9] Spin-trapping methods for detecting superoxide and hydroxyl free radicals in vitro and in vivo

Abstract

Publisher Summary Spin trapping is tool used in the study of transient free radicals. This chapter discusses spin-trapping methods for detecting superoxide and hydroxyl free radicals in vitro and in vivo. The most useful radical trap for the study of oxygen-centered free radicals is 5,5-dimethyl-l-pyrroline N-oxide (DMPO), which has been used extensively to study superoxide and hydroxyl radicals as well as peroxyl radical formation in biochemical and biological systems. The spin trapping of superoxide has been of much interest because of the involvement of superoxide in many physiological processes. DMPO-OOH (the superoxide spin adduct of DMPO) has a distinctive spectrum that is easily recognizable. However, other peroxyl adducts of DMPO will have a similar appearance.

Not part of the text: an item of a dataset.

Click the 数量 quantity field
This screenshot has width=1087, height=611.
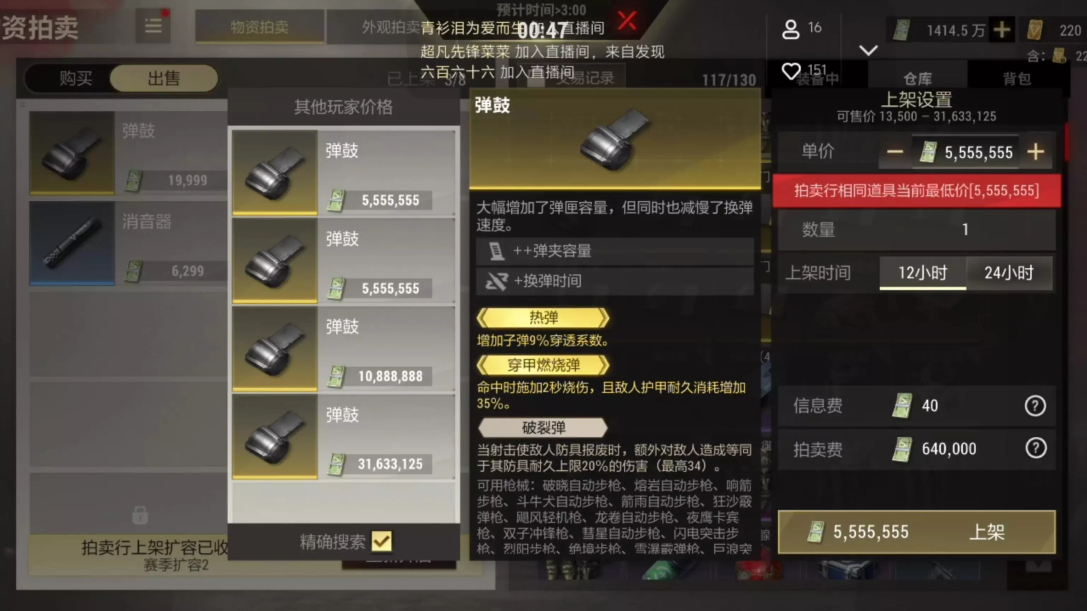[917, 230]
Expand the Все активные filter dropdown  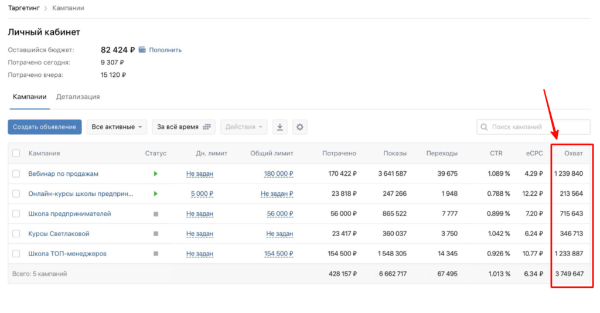tap(117, 127)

Thus, the real proof that the spectrum observed is indeed because of DMPO. OOH is gained by using superoxide dismutase (SOD) to inhibit the signal. Although the DMPO-OOH spectrum is distinctive, the spin trapping of superoxide is not without its problems. The actual reaction of superoxide with DMPO is very slow. Thus, in most superoxide-generating systems, the spin trap concentration must be quite high to outcompete the self-decay—that is, the dismutation of superoxide. The DMPO–OH adduct is the most often reported radical adduct of DMPO. Much of the interest in the spin trapping of OH is because of its formation in the superoxide-dependent Fenton reaction.